Jakarta (ANTARA) - Sekretaris Mahkamah Agung (MA) periode 2011-2016 Nurhadi didakwa menerima gratifikasi senilai Rp137,16 miliar terkait kasus dugaan penerimaan gratifikasi di lingkungan pengadilan pada periode 2013-2019 dan tindak pidana pencucian uang (TPPU) periode 2012-2018.
Jaksa penuntut umum (JPU) dari Komisi Pemberantasan Korupsi (KPK) Rony Yusuf menyebutkan gratifikasi diterima dari para pihak yang berperkara di lingkungan pengadilan, baik di tingkat pertama, banding, kasasi, maupun peninjauan kembali, pada saat Nurhadi menjabat maupun telah selesai menjabat sebagai Sekretaris MA.
"Gratifikasi diterima secara bertahap dengan menggunakan rekening orang lain," ujar JPU dalam sidang pembacaan surat dakwaan di Pengadilan Tindak Pidana Korupsi pada Pengadilan Negeri (PN) Jakarta Pusat, Selasa.
Selain menerima gratifikasi, JPU mendakwa Nurhadi melakukan TPPU senilai total Rp308,1 miliar yang meliputi Rp307,26 miliar dan 50 ribu dolar Amerika Serikat (AS) atau setara dengan Rp835 juta (kurs Rp16.700 per dolar AS).
Atas perbuatannya, Nurhadi terancam pidana yang diatur dalam Pasal 12B juncto Pasal 18 Undang-Undang (UU) Nomor 31 Tahun 1999 tentang Pemberantasan Tindak Pidana Korupsi sebagaimana telah diubah dan ditambah dengan UU Nomor 20 Tahun 2001 dan Pasal 3 UU Nomor 8 Tahun 2010 tentang Pencegahan dan Pemberantasan Tindak Pidana Pencucian Uang jo.
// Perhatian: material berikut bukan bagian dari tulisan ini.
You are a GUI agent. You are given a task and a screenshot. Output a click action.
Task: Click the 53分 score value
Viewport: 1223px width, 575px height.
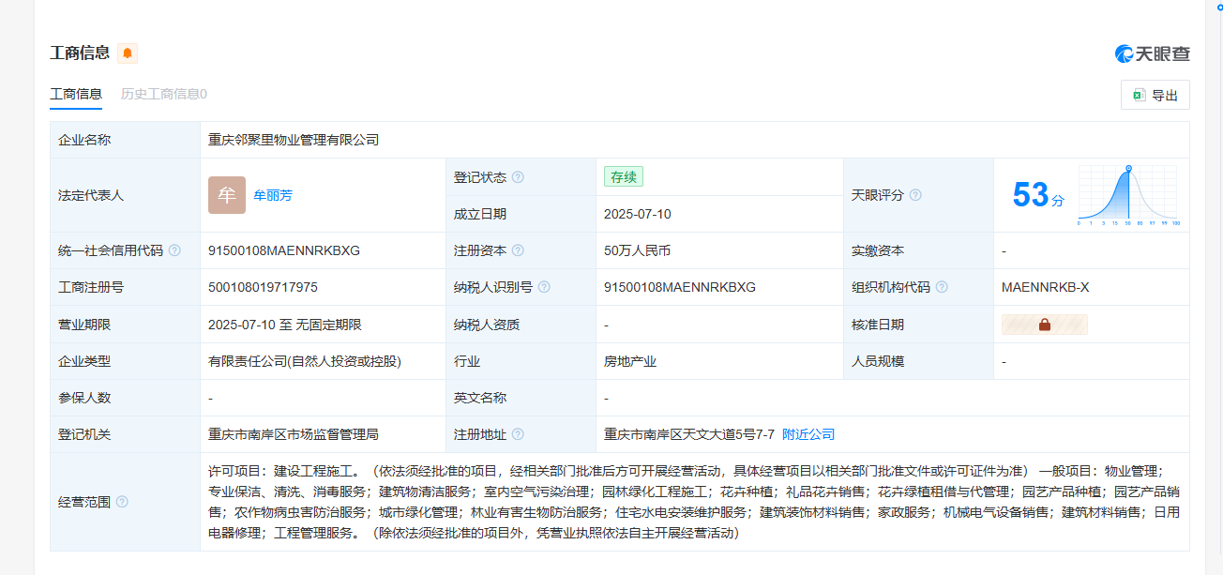pos(1038,195)
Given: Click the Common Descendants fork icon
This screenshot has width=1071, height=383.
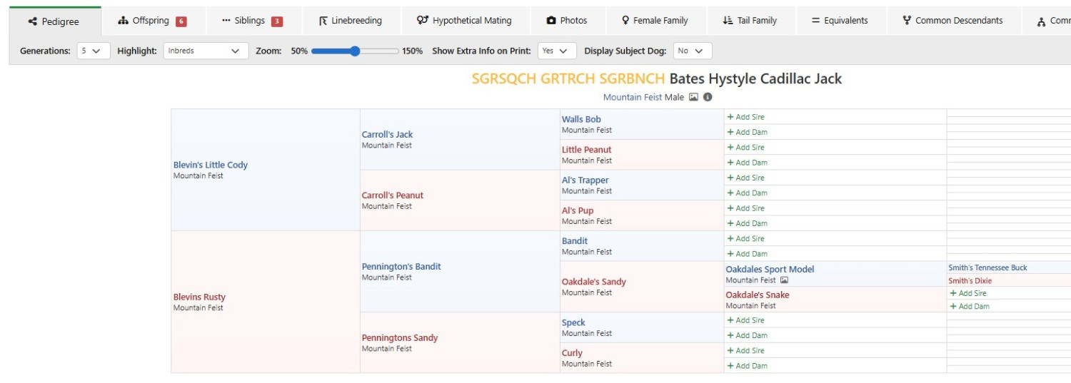Looking at the screenshot, I should pyautogui.click(x=907, y=21).
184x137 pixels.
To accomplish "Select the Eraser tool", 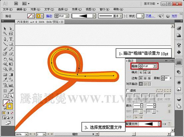I will [11, 54].
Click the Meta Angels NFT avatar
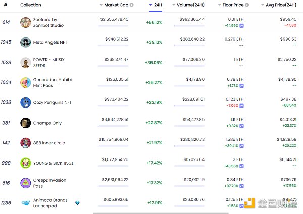Viewport: 303px width, 214px height. tap(25, 42)
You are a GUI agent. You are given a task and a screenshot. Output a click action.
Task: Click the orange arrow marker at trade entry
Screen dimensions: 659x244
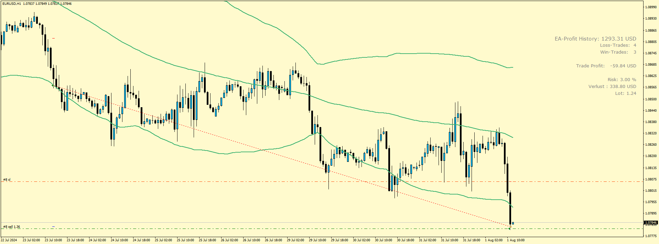pyautogui.click(x=511, y=226)
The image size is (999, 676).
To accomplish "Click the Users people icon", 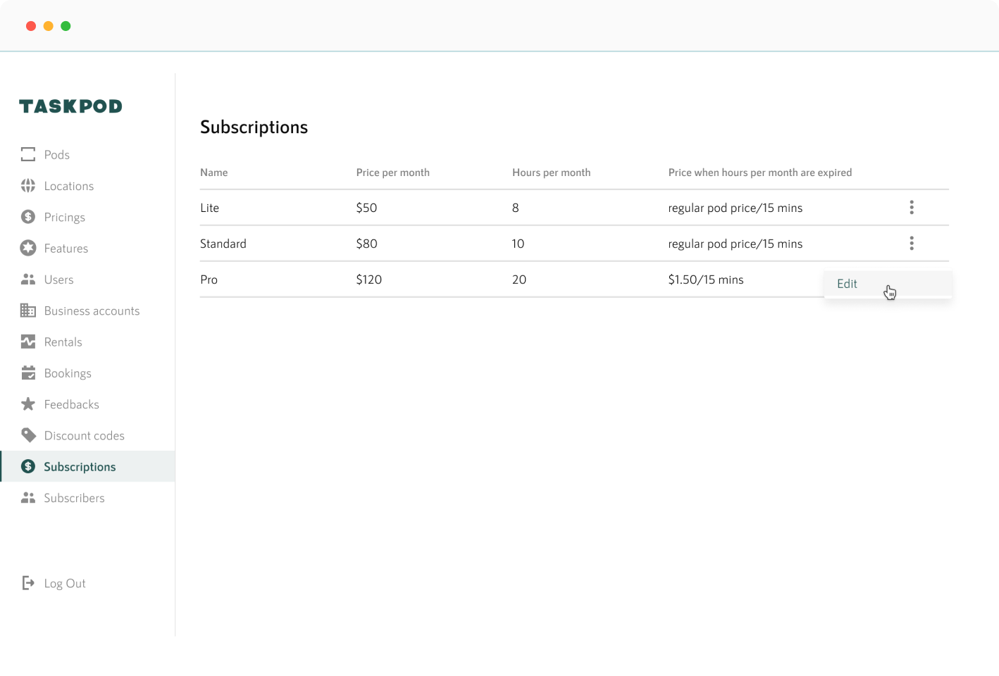I will pyautogui.click(x=28, y=279).
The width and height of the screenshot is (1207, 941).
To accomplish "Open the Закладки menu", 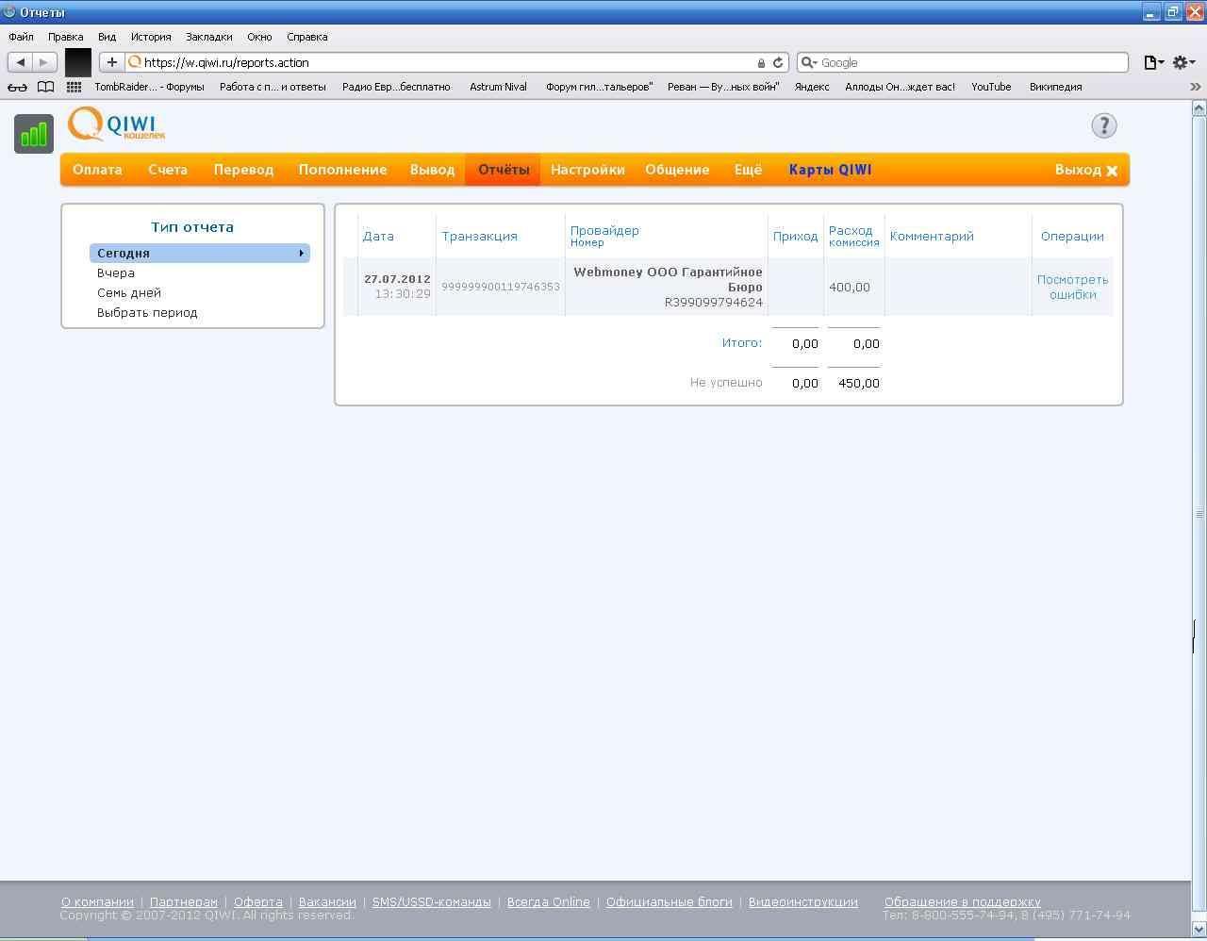I will tap(208, 37).
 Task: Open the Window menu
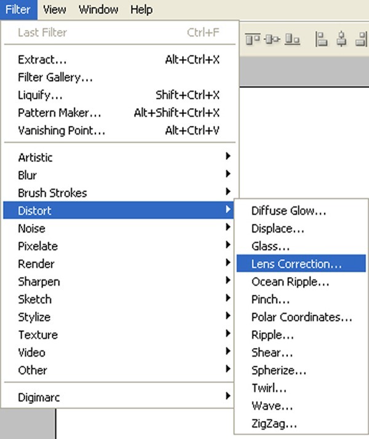click(98, 9)

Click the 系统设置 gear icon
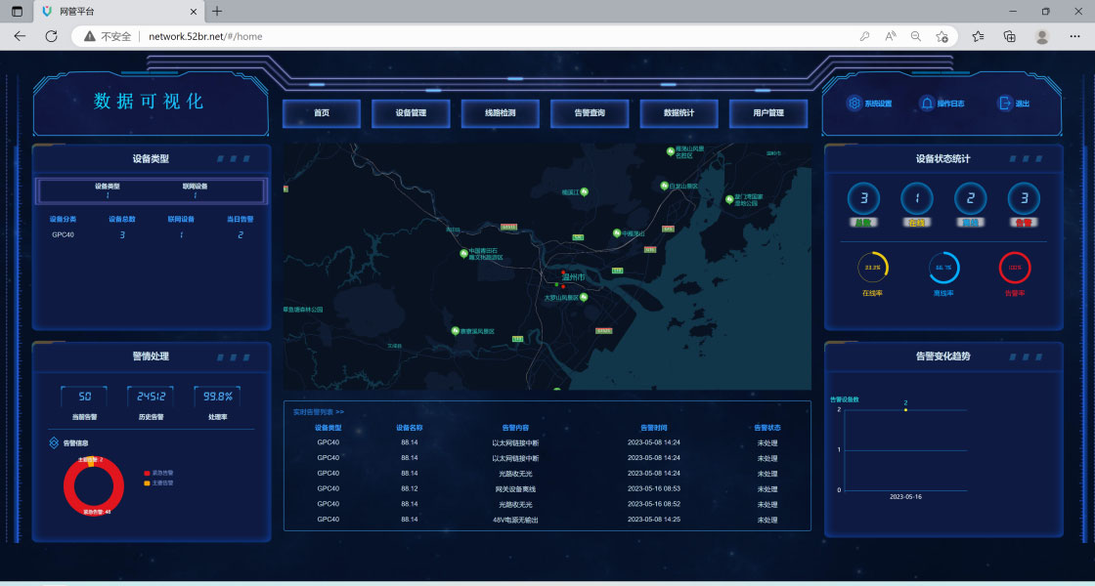pyautogui.click(x=854, y=104)
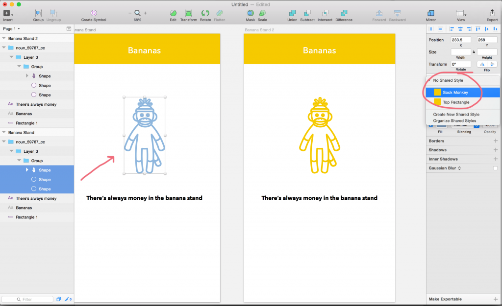Open the Insert dropdown menu

coord(8,13)
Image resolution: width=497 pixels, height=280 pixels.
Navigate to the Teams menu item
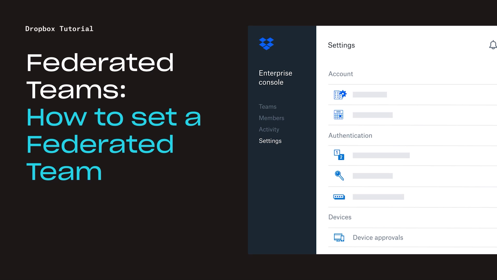tap(267, 107)
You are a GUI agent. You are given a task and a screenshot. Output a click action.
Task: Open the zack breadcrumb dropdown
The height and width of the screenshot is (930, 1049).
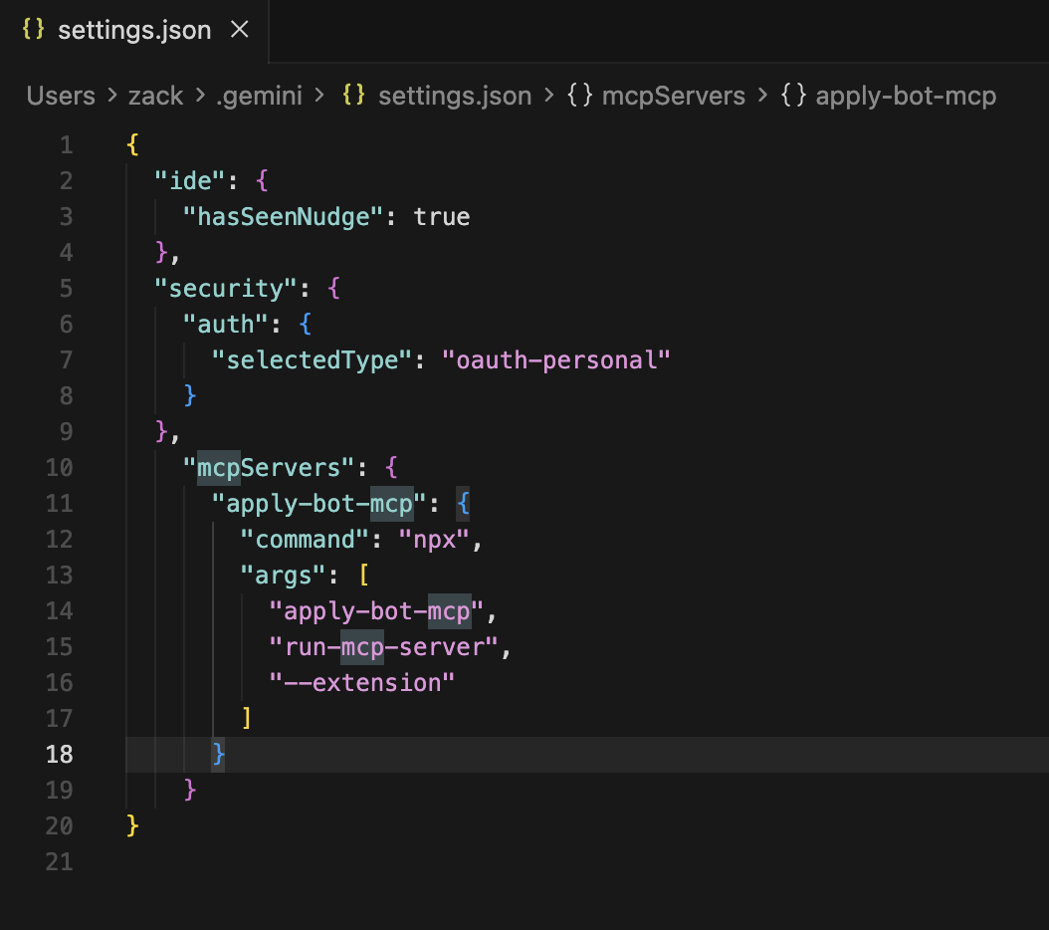pos(155,96)
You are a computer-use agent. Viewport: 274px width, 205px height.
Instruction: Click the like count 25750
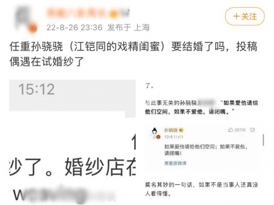pyautogui.click(x=240, y=130)
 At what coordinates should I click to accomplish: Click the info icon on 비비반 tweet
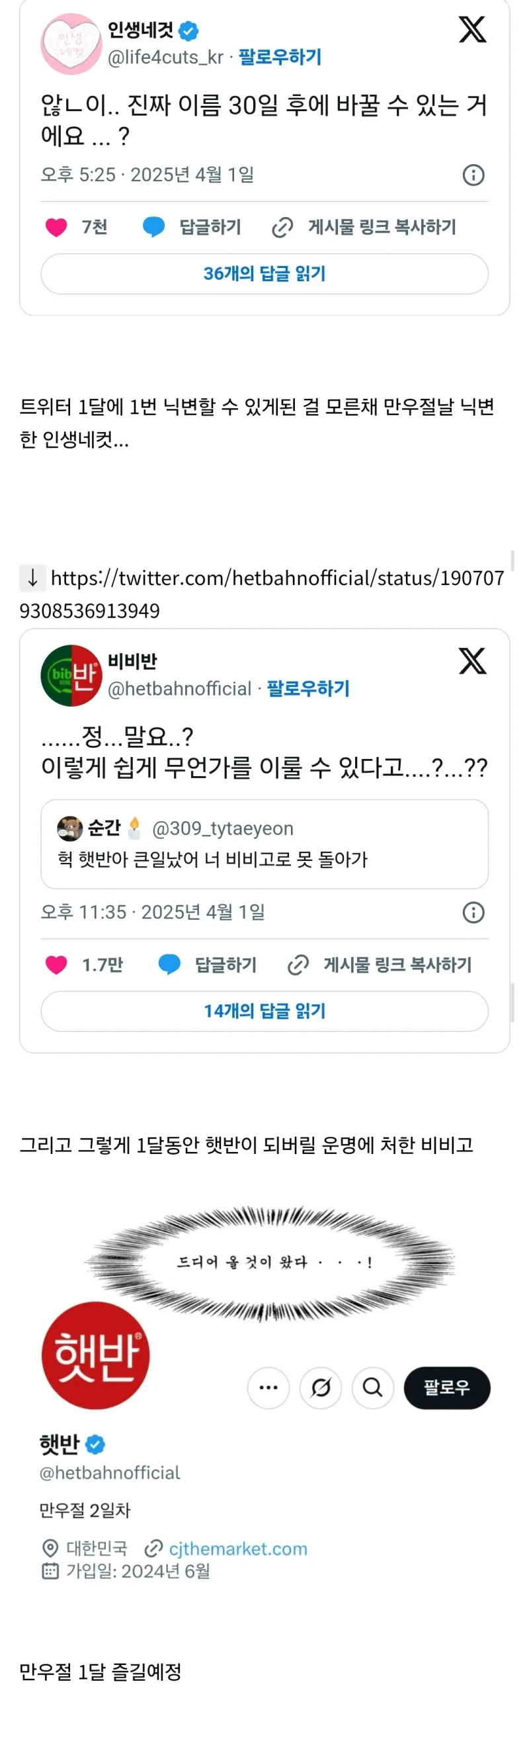474,913
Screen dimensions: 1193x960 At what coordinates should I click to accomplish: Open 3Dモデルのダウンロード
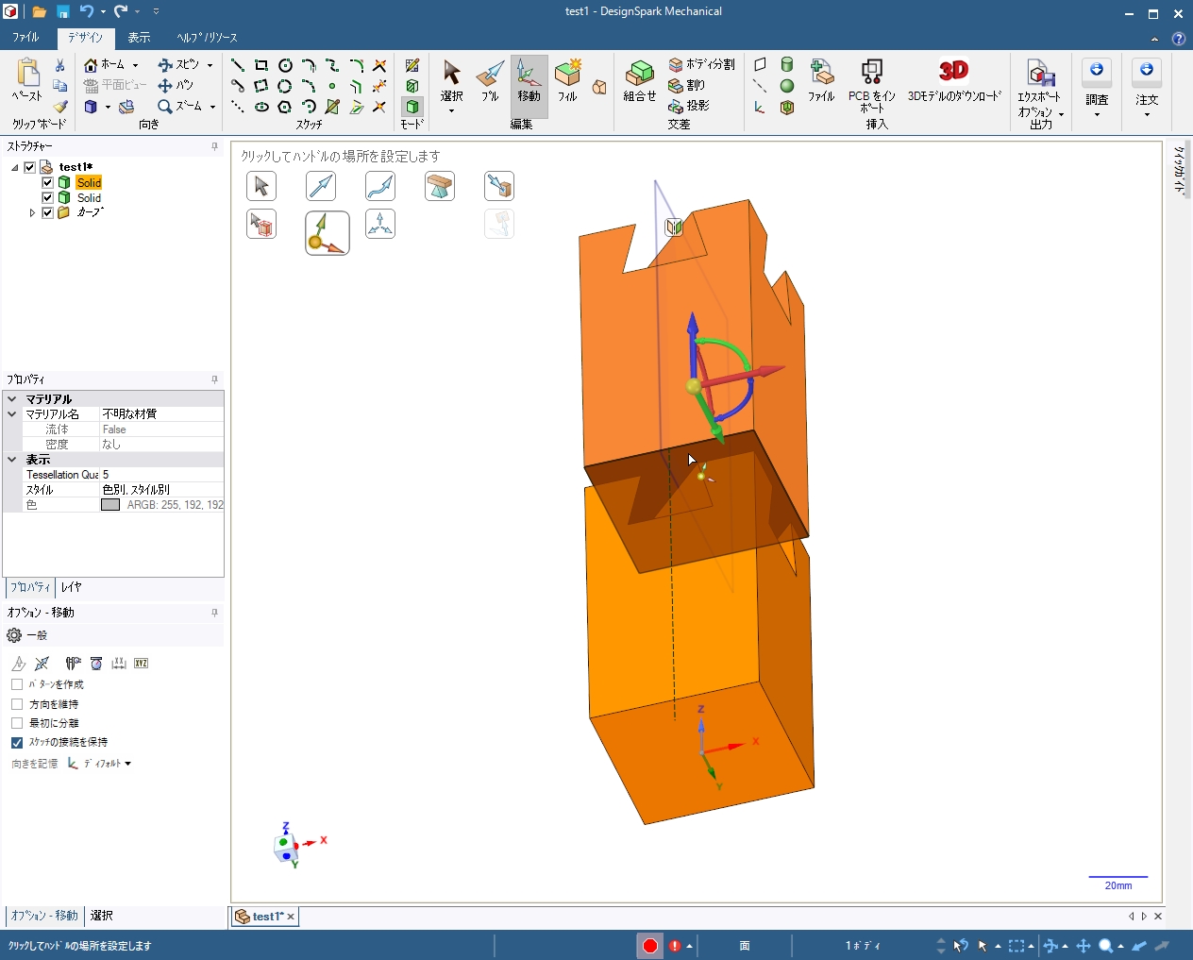tap(953, 79)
Pasal 65 ayat (1) ke-1 KUHP.
JPU membeberkan gratifikasi diterima Nurhadi melalui rekening atas nama Rezky Herbiyono yang merupakan menantu Nurhadi sekaligus orang kepercayaannya serta rekening atas nama orang lain yang diperintahkan oleh Nurhadi maupun Rezky, antara lain Calvin Pratama, Soepriyo Waskita Adi, dan Yoga Dwi Hartiar.